EXERCISE PROMPT:
Whenever a line in this data holds the word "blue", report that line in full.

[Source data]
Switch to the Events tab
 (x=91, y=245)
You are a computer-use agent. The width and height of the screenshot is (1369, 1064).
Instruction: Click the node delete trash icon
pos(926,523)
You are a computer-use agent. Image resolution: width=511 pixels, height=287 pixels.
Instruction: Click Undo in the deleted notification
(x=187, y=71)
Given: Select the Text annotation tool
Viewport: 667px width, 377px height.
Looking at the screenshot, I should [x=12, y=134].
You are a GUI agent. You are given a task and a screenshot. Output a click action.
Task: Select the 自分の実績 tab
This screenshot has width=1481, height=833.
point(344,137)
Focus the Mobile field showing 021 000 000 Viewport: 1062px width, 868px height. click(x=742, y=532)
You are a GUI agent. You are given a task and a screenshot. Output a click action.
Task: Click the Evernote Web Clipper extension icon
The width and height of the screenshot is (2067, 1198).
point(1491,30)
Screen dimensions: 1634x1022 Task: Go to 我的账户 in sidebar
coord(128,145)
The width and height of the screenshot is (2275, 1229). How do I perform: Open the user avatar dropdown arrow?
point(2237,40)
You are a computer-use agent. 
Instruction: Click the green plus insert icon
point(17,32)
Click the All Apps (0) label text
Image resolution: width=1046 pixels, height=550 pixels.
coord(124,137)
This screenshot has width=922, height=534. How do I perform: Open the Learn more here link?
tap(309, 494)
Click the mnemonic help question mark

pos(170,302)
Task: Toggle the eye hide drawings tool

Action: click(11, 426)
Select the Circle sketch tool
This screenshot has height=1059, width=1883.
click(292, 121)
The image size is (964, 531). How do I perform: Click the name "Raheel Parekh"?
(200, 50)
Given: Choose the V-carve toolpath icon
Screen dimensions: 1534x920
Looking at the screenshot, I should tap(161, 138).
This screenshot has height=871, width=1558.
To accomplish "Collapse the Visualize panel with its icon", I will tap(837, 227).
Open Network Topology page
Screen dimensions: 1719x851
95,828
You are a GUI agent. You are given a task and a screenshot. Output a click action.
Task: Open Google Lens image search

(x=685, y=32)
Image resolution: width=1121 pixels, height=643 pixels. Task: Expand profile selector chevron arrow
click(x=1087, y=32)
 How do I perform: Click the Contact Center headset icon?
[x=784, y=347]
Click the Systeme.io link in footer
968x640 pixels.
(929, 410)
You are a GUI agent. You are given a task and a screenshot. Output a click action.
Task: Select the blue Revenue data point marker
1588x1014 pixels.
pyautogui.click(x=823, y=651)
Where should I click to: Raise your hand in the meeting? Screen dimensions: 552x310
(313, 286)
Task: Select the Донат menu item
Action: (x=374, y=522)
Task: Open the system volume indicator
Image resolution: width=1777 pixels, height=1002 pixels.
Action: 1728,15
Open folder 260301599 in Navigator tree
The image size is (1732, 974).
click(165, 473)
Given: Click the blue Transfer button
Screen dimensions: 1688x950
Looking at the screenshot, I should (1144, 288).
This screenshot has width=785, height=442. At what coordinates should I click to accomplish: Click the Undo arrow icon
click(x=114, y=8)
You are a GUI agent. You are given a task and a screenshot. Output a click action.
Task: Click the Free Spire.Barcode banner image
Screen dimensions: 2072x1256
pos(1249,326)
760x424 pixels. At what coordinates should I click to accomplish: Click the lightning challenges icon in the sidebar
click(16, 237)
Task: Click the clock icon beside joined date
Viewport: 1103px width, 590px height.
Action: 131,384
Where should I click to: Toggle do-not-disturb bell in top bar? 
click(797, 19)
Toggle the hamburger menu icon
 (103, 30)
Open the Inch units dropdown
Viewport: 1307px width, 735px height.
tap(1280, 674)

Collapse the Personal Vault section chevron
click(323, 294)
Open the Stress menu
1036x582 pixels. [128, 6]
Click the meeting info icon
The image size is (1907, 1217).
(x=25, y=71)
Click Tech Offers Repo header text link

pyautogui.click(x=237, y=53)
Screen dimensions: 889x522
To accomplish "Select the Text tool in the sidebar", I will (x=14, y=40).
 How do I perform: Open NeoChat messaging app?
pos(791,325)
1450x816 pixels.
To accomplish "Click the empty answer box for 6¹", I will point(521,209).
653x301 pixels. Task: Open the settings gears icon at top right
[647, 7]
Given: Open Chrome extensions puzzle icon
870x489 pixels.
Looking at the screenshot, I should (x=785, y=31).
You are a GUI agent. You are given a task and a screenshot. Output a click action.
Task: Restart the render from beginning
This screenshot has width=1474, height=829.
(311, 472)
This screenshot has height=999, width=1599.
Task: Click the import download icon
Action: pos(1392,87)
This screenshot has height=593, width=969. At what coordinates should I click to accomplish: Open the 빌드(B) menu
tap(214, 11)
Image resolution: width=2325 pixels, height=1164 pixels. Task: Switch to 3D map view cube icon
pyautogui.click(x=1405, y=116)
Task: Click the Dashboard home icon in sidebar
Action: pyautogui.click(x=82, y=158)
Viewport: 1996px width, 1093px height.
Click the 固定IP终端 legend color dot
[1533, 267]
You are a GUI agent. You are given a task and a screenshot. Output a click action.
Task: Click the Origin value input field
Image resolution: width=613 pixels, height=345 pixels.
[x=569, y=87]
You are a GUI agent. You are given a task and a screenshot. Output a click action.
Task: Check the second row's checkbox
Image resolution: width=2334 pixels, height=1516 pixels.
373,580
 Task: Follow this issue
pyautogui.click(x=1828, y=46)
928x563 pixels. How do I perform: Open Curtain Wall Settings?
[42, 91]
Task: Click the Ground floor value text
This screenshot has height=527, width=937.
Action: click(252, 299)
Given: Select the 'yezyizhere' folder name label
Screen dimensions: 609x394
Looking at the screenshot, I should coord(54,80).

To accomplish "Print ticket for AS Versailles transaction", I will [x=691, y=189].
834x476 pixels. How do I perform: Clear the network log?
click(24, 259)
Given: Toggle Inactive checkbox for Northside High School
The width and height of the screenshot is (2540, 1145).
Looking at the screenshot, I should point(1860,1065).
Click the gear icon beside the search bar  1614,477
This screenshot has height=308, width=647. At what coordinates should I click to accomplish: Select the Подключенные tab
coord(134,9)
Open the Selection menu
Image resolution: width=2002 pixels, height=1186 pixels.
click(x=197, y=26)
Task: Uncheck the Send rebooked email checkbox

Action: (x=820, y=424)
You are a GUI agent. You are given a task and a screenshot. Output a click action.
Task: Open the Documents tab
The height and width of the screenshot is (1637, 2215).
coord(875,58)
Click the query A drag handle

SOLVED PROBLEM:
Task: Select the blue Revenue data point marker
Given: Click the blue Transfer button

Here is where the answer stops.